Special Issue Information

Dear Colleagues,

Wide Bandgap (WBG) semiconductor technologies such as those based on Silicon Carbide and Gallium Nitride address high performance power conversion applications in the context of a fast-growing power electronics market.

The higher critical electrical field of WBGs with respect to Silicon, which is today the most widely used semiconductor in power electronics systems, has allowed the introduction of novel devices with lower conduction and switching losses. The majority of commercial Gallium Nitride devices have a lateral architecture and Silicon Carbide ones a vertical design, both originating from substrate type availability and specific material properties. Novel device-driving strategies and power circuits’ optimizations are developing with the increased availability of WBG power electronics devices. They allow more compact, increasingly efficient, higher frequency power converters and require new packaging strategies with reduced parasitics. These improvements are fueling the interest for Ultra-WBG semiconductors such as AlGaN/AlN, Ga2O3 and diamond that may surpass or complement current power conversion applications.

The objective of this Special Issue is to cover all research activities related to WBG and Ultra-WBG power electronics from materials, process development, devices, circuits and systems to applications and markets.

Dr. Julien Buckley
Dr. René Escoffier
Dr. Matthew Charles
Guest Editors

Manuscript Submission Information

Manuscripts should be submitted online at www.mdpi.com by registering and logging in to this website. Once you are registered, click here to go to the submission form. Manuscripts can be submitted until the deadline. All submissions that pass pre-check are peer-reviewed. Accepted papers will be published continuously in the journal (as soon as accepted) and will be listed together on the special issue website. Research articles, review articles as well as short communications are invited. For planned papers, a title and short abstract (about 100 words) can be sent to the Editorial Office for announcement on this website.

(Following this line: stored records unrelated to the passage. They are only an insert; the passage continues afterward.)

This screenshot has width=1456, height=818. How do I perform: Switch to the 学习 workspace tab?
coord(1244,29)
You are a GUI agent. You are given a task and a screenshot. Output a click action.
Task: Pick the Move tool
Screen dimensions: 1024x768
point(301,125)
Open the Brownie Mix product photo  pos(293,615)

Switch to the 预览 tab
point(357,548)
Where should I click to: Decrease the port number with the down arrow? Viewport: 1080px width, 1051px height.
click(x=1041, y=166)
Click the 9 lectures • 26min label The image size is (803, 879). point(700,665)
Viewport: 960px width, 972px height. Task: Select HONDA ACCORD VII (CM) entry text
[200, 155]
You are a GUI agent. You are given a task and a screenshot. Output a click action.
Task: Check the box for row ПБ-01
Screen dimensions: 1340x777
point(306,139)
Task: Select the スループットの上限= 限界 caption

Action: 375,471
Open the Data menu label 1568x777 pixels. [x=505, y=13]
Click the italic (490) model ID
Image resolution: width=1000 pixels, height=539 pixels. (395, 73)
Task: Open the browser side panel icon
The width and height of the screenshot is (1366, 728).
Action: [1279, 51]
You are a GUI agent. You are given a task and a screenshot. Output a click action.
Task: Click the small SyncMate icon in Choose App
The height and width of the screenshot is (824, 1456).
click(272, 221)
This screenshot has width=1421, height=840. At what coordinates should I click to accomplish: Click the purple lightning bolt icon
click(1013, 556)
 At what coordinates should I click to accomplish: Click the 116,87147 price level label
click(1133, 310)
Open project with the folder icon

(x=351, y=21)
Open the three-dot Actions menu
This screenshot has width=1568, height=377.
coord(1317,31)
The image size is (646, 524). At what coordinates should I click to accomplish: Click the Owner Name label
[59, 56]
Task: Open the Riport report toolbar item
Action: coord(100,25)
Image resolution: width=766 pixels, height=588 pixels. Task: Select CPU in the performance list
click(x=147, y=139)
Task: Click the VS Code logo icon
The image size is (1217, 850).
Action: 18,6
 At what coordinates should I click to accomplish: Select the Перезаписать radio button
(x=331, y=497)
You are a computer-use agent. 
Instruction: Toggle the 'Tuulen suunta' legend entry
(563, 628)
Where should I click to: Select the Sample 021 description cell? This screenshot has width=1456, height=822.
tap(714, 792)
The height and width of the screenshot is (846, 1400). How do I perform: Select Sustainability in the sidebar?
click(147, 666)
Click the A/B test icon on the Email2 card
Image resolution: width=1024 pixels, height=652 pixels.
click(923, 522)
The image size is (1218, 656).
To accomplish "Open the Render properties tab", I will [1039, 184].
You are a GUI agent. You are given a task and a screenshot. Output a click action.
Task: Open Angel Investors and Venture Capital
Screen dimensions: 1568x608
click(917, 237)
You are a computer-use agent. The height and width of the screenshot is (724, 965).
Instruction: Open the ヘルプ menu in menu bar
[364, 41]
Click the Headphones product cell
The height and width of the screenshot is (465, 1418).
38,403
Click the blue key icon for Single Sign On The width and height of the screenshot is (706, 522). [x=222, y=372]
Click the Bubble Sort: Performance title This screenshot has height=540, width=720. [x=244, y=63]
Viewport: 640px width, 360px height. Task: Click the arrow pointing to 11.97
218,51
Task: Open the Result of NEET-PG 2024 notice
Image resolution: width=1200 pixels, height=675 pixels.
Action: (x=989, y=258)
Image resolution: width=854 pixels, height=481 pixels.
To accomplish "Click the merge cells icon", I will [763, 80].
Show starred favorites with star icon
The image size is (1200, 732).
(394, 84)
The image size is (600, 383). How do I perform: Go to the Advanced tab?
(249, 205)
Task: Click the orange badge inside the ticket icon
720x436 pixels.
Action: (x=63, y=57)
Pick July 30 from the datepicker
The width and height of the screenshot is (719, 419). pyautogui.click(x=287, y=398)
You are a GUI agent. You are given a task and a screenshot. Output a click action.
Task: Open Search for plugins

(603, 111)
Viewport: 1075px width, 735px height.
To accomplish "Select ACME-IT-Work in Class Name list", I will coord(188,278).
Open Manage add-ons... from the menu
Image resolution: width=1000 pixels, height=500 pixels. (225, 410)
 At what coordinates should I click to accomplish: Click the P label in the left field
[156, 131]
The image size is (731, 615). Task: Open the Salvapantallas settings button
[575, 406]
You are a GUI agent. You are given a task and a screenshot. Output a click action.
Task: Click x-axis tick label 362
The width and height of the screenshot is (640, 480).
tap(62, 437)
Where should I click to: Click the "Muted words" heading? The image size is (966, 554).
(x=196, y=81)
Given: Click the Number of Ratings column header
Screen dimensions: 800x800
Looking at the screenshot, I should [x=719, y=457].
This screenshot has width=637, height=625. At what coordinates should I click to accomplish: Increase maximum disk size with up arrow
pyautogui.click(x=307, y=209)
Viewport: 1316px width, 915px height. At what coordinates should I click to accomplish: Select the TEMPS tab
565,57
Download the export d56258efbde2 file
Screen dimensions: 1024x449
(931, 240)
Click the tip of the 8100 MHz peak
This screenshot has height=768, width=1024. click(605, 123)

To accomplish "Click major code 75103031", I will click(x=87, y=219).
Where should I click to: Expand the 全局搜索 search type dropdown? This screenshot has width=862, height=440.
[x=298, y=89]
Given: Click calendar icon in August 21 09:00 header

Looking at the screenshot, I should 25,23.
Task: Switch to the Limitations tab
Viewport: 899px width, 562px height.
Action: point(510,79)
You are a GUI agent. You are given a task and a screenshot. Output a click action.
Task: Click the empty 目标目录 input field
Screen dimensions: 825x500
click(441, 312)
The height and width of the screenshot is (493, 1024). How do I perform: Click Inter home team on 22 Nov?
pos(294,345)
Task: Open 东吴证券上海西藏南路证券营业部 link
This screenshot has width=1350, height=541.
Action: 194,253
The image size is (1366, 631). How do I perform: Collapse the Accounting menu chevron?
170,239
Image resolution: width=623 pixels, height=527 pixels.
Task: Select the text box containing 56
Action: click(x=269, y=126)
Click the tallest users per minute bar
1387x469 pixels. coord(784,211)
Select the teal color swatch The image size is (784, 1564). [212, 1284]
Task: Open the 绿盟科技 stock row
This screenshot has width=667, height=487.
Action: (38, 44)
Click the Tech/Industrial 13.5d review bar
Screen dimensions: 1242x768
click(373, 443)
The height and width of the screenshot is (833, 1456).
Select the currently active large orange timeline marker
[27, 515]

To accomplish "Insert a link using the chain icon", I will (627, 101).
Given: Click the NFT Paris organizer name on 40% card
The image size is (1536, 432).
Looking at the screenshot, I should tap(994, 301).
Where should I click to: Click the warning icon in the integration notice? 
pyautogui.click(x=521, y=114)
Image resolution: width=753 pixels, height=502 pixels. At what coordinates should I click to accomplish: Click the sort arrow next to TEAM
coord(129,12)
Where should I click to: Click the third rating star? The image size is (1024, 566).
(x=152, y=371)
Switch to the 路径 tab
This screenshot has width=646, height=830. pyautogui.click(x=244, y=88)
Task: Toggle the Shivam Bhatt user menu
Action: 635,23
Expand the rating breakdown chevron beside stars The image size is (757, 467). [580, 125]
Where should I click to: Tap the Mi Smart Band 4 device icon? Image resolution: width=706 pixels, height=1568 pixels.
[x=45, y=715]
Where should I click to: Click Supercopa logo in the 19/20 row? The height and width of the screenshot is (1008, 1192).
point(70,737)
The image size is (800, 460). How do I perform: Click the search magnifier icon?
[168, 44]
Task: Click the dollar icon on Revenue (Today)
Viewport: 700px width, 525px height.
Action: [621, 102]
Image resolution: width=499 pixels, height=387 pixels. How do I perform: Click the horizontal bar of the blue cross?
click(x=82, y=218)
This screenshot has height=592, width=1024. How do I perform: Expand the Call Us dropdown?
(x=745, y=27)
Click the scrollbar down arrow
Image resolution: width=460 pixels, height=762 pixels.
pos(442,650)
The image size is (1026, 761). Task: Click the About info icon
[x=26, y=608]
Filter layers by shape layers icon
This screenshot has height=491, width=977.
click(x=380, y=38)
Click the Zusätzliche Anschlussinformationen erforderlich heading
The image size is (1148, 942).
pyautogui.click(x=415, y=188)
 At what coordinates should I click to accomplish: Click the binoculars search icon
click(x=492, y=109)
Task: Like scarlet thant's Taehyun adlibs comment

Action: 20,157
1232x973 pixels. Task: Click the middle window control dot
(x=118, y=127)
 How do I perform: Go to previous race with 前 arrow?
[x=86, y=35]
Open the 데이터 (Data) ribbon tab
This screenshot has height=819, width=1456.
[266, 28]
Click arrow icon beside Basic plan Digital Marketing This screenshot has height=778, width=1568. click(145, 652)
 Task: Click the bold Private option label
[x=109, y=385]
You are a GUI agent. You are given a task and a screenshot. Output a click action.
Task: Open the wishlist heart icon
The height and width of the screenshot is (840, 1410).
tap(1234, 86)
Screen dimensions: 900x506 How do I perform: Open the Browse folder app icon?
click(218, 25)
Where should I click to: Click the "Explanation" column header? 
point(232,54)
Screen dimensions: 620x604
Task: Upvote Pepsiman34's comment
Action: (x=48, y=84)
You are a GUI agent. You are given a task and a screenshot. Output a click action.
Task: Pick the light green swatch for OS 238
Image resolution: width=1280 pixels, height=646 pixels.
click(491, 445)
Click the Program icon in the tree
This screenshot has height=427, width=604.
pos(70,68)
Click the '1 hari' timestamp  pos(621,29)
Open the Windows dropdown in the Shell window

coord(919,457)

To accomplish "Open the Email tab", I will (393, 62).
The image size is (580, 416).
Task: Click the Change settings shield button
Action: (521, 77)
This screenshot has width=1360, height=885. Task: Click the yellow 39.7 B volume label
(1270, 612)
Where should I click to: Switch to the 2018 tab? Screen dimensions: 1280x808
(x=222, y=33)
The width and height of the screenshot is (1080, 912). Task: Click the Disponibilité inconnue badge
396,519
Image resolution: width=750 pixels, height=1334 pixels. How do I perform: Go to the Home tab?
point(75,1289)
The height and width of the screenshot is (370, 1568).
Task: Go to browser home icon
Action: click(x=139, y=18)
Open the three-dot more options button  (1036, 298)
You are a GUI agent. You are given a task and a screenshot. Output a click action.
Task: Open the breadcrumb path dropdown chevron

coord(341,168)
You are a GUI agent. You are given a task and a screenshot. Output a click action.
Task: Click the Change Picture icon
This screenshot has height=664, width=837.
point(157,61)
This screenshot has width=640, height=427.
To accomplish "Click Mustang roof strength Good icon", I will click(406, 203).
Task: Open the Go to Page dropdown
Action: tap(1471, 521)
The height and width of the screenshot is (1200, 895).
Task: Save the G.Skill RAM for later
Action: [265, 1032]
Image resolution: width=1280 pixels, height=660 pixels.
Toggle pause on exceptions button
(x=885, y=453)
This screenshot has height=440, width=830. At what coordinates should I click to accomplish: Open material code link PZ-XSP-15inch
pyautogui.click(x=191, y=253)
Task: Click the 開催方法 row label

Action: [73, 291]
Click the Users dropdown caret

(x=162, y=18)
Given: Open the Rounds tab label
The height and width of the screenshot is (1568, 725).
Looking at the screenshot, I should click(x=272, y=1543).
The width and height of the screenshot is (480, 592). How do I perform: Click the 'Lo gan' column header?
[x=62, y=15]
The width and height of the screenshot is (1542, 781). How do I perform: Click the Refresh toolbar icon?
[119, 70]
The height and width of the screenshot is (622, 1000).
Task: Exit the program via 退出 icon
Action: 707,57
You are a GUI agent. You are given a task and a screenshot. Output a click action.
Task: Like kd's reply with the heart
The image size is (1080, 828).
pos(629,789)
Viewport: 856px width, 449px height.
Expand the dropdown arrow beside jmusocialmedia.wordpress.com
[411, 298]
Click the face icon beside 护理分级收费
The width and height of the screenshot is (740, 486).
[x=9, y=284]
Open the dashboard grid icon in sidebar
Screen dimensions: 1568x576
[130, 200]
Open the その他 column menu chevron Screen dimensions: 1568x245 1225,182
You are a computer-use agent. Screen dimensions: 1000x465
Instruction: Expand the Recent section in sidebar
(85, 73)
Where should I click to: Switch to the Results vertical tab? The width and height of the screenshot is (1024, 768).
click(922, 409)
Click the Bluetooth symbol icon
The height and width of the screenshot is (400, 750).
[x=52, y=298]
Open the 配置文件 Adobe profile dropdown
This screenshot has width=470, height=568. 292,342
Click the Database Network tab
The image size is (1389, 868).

Submitted manuscripts should not have been published previously, nor be under consideration for publication elsewhere (except conference proceedings papers). All manuscripts are thoroughly refereed through a single-blind peer-review process. A guide for authors and other relevant information for submission of manuscripts is available on the Instructions for Authors page. Energies is an international peer-reviewed open access semimonthly journal published by MDPI.

Please visit the Instructions for Authors page before submitting a manuscript. The Article Processing Charge (APC) for publication in this open access journal is 2600 CHF (Swiss Francs). Submitted papers should be well formatted and use good English. Authors may use MDPI's English editing service prior to publication or during author revisions.

Keywords

  • (ultra-)wide band gap semiconductors
  • materials and process development
  • epitaxy
  • device fabrication, characterization, simulation and modelling
  • device driving
  • device packaging and power modules
  • power converters
  • applications and markets

Published Papers (7 papers)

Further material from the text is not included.